Friday, as many of you know, was the day of the big gay spring carnival Moose's happy little program hosts every year on behalf of DC Queer Studies. This year's symposium was extra special, focused on honoring the life and legacy of writer/critic Samuel R. "Chip" Delany, who turned 70 on April 1. The day was drenched in sunshine, the papers were uniformly splendid, and the guest of honor was genial, generous, and wise. Moose snapped this shot of Delany getting ready to read from his new novel, Through the Valley of the Nest of Spiders:
What's the takeaway from this long, exhausting, yet deeply gratifying week? Maybe it's something as simple as the importance of finding work that feeds the soul and keeps one focused on a world larger than oneself. Both Davis and Delany have spent their lives as writers and scholars engaged with questions of race, sex, and justice, and both seem, at 70 or on the brink of it (Davis is 68), to radiate equanimity and an optimism that seems not naive but hard-won and fiercely guarded. At breakfast with a group of faculty women the morning after her lecture, Davis amiably entertained more than 90 minutes of questions on everything from prison reform to the politics of university catering. She was thoughtful, funny, generous, and sanguine about the prospect of continued, if slow, progress toward justice. She counseled patience and emphasized the importance of building movements from the ground up. She reminded listeners that the election of Barack Obama was a victory not for him but for those who voted him into office. She feels that the Occupy Wall Street movement, whatever else it did or did not accomplish, was a sign that citizens felt empowered by Obama's election to mobilize against rising inequalities of wealth and the rise of corporate power. In reply after reply, it was clear Davis refuses despair. She sees what's happening. She grasps the underlying problems with depth and nuance. And her years in the trenches tell her that it simply means we are all going to have to spend a few -- or many -- more years in the trenches. All right, then.

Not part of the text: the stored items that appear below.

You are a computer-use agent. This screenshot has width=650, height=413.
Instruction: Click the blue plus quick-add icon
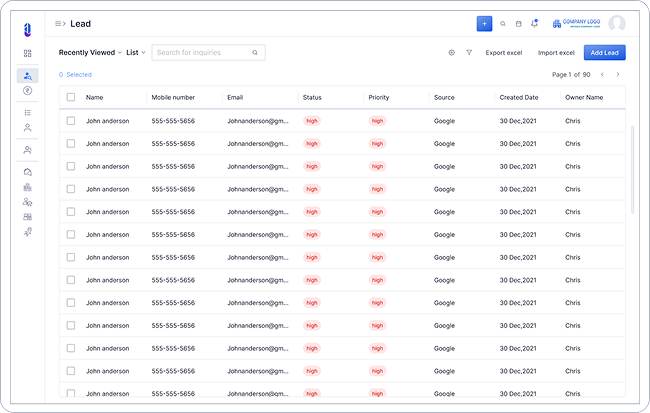(x=484, y=23)
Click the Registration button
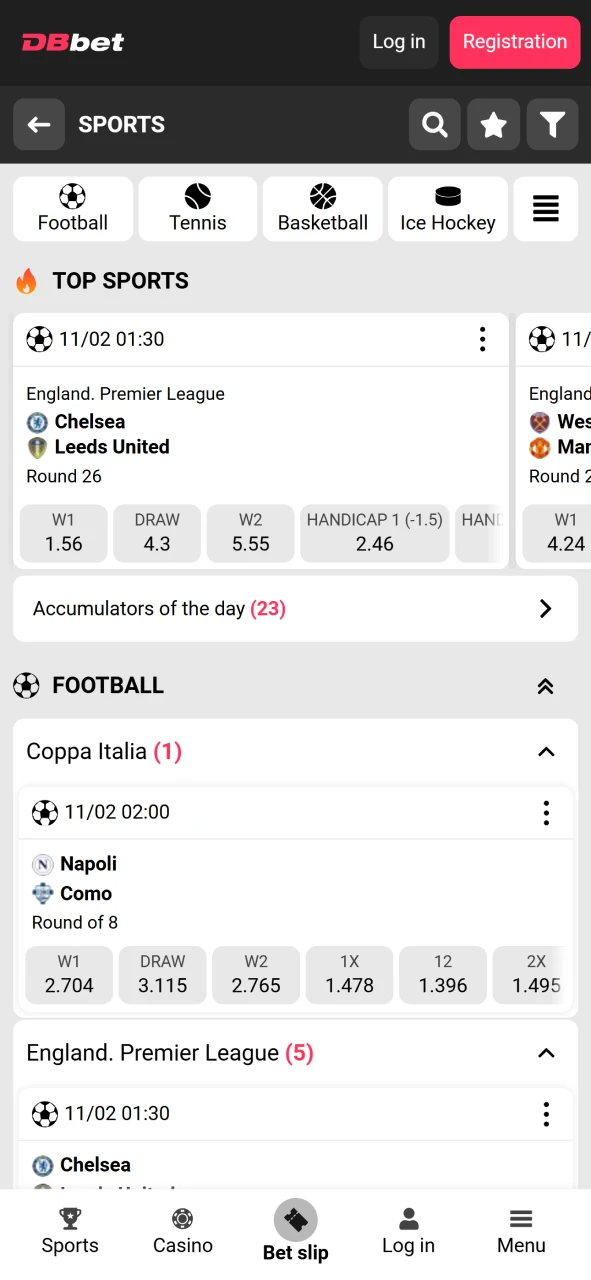The width and height of the screenshot is (591, 1280). click(514, 42)
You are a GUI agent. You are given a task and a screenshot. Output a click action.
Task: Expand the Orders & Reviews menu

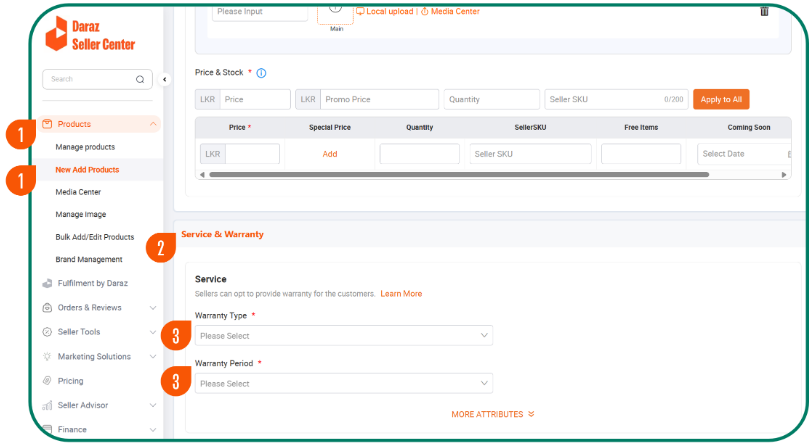pyautogui.click(x=152, y=308)
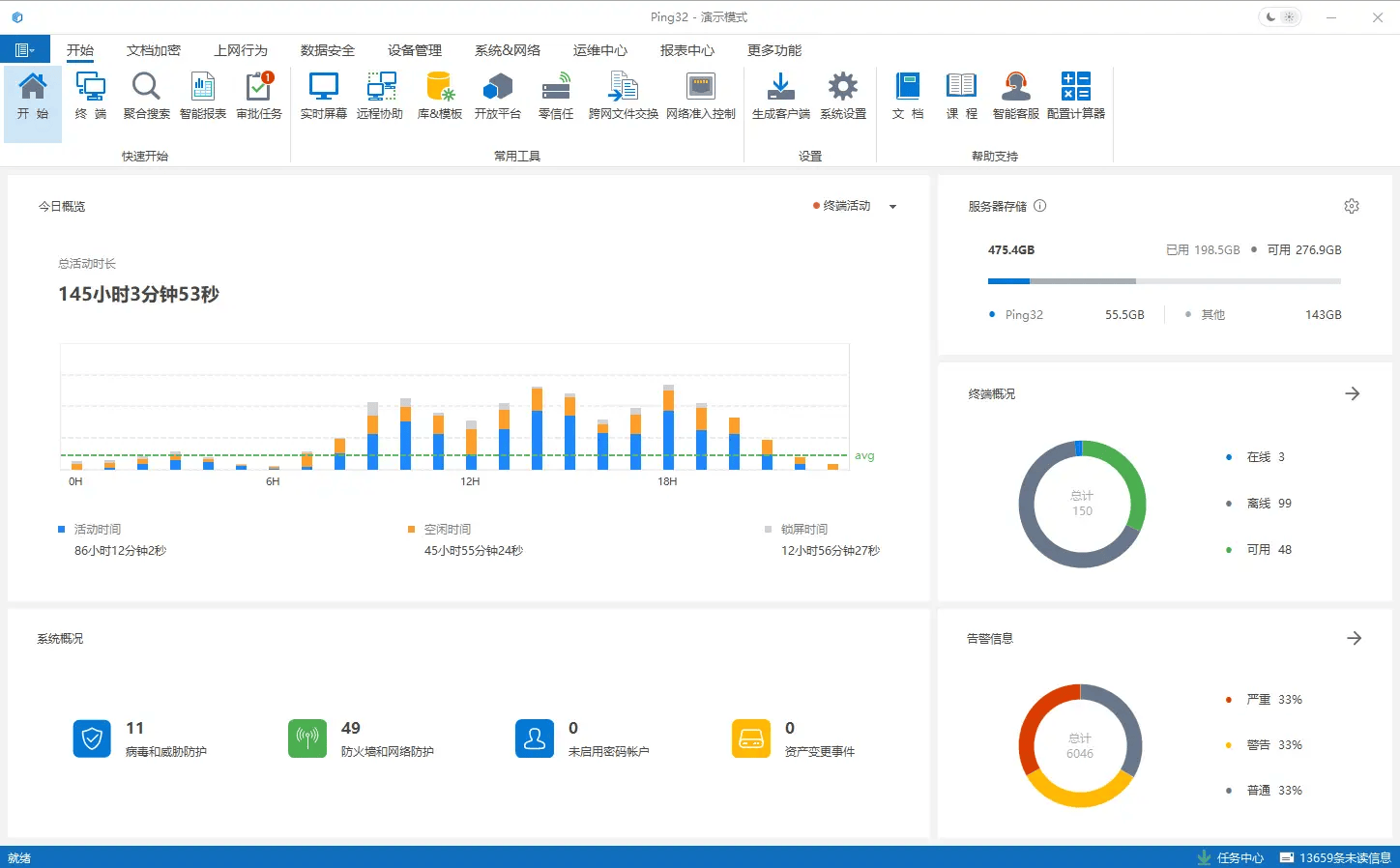This screenshot has height=868, width=1400.
Task: Click the server storage usage bar
Action: tap(1164, 281)
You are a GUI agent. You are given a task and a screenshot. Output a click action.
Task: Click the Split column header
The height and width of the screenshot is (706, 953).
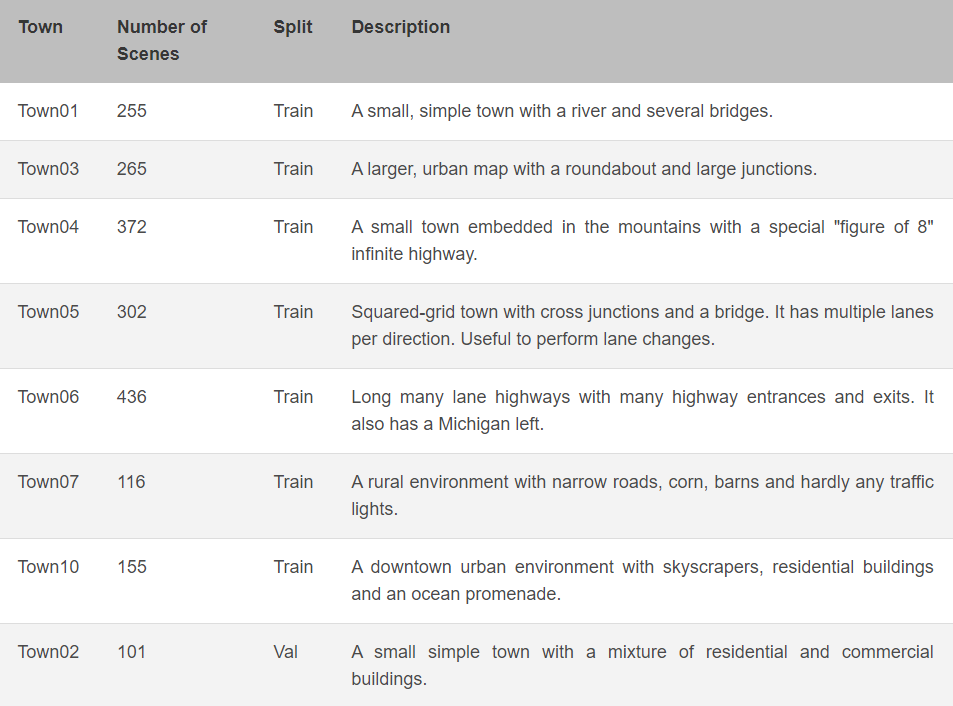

Look, darlings, I know it isn't always possible to find work that feeds your soul. Indeed, sometimes, to pay the rent and stay alive, you have to take jobs that make you worry you are selling or crushing your soul. You may find yourself in the devil's company, on your knees and on his payroll, but that doesn't make you a devil. Sometimes you do what you have to do -- but you do it without losing sight of what you want to do. You'll get there, my friend. Take the long view, as Davis and Delany have clearly done in the course of their own complex, amazing journeys. Keep your eyes and your heart open. You might have to do a little more than click your heels together three times, but you will get to where you want to go, even if it isn't on any map you've ever seen. Don't ask us how we know. We just do.
We'll end with what is perhaps Moose's favorite image from this picture-perfect week, because it celebrates not only longevity but clever design that tastes as good as it looks. Here is the cake she had made to honor Mr. Delany at the party after Friday's symposium. It's decorated with the image used on publicity for the event:
We offer a virtual piece of this pretty cake to one and all, as a way of saying, "Eat, laugh, never give into despair. That's the one thing we truly can't afford." Peace out.